The other side of the coin, of course, is that stronger cannabis means less smoke is needed to get high. That’s a good thing when you consider one of the undeniable harms from cannabis smoking is its effects on the respiratory system.

“The new stuff is a bit more potent than it was 20 years ago when I started smoking,” High Times editor Chris Simunek told CNN in August this year. “The end result for me is that I smoke a lot less of it.”

The same article describes experiments that show users tend to smoke less when the quality is good. It also quotes US government statistics that show patients entering US emergency rooms with cannabis in their system have increased 19 percent in the last two years.

Closer to home, an analysis by the National Drug and Alcohol Research Centre (NDARC) at the University of New South Wales, published in July this year, found that that, on average, cannabis smoked by Australians is of similar high potency to that found in studies overseas and that levels of CBD, “which may ameliorate some of the harmful effects of THC”, are extremely low.

“These results suggest the profile of cannabis currently used in Australia may make some users vulnerable to mental health problems,” says study leader and NDARC lecturer Dr Wendy Swift, and it would be reasonable to assume the same applies in New Zealand.

She continues, “The high THC/low CBD profile of Australian cannabis has been linked to increased risks for cannabis dependence, increases in treatment seeking and increased vulnerability to psychosis.

“There is still little research on the impact of potency on these issues, and we need to know more about the factors which affect how people respond to the drug. It is important that we have a national routine monitoring system to assess trends in the profile of cannabis and to better understand its relationship with health outcomes.”
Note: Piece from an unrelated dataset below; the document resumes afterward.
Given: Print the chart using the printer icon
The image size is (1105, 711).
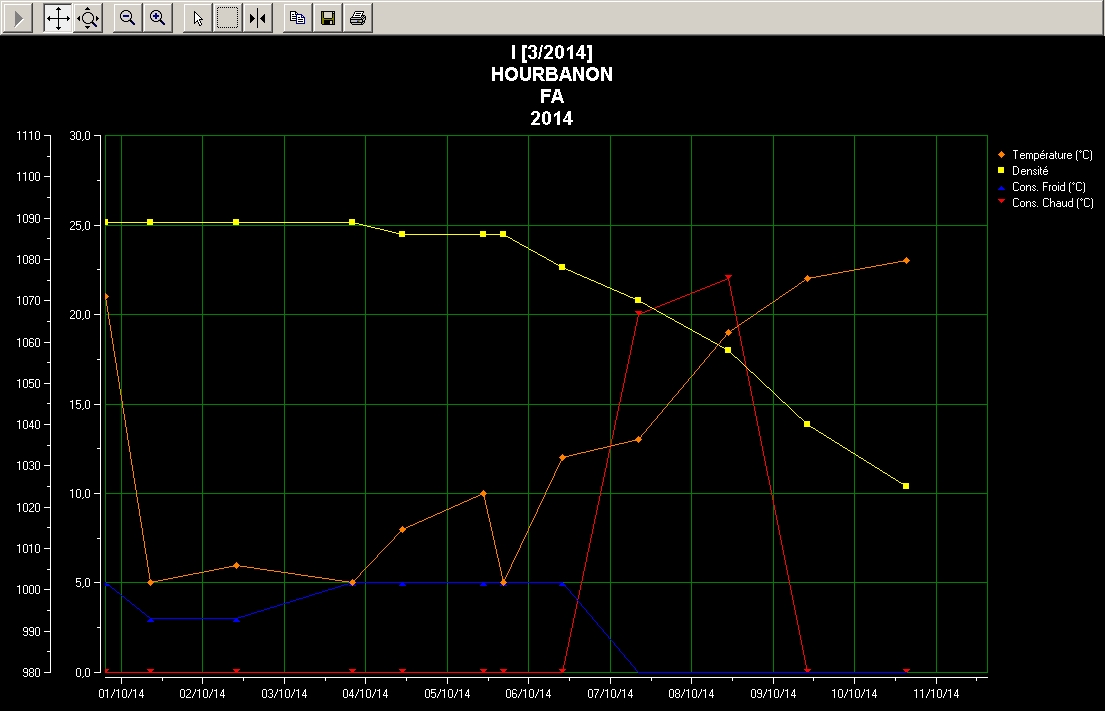Looking at the screenshot, I should tap(358, 18).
Recent major policy responses in several countries have reflected the high-potency health concerns. For example, when reclassifying cannabis as a category Class B in 2008, the UK Home Office said, “The significant increase in both the market share of higher than average potency cannabis and its actual potency in the last few years in the UK are compelling factors.”
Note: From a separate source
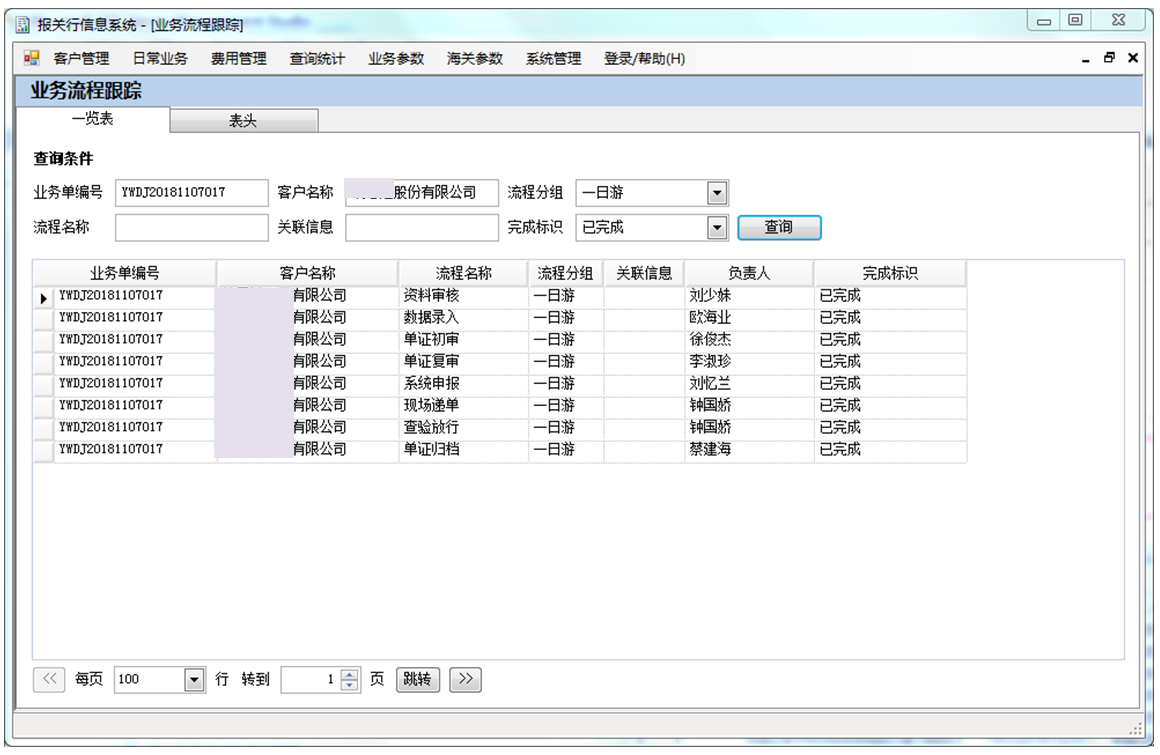The height and width of the screenshot is (755, 1160).
Task: Restore the inner child window
Action: (1109, 59)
In Holland in 2011, the Garretsen Commission recommended that cannabis with a THC level of greater than 15 percent be classified as a “hard drug”. The commission said this was due to the high THC levels in contemporary Dutch cannabis, which “increased the risks for public health”.

Cracking down on a problem in the hopes of legislating it away is certainly one approach, but when people are already doing something illegal because they enjoy it, making it even more illegal doesn’t seem all that effective as a deterrent. And as long as a largely uneducated market equates high THC levels with quality, that’s exactly what growers will work to produce in an unregulated environment.

That has policy implications for a country like ours whose most recent drug legislation reflects the understanding that drug use is inevitable and that minimising harm should be a priority. New Zealand may be world leaders in one regard, but there may be some things we could still learn in another.

In overseas jurisdictions where cannabis is legal for either recreational or medical use, various cannabis products come with content description labels that say what sorts of cannabinoids they contain, how much of each is present and what their effects are likely to be. This could be an effective way of reducing consumption (and therefore production) of high THC strains because the market would become much more aware that THC potency is not the be all and end all of enjoying cannabis.

This strain helps with insomnia. This one produces a mellow high and is good if you tend to get paranoid. This one works well if you eat it.

Food for thought.

Rob Zorn is a Wellington-based writer.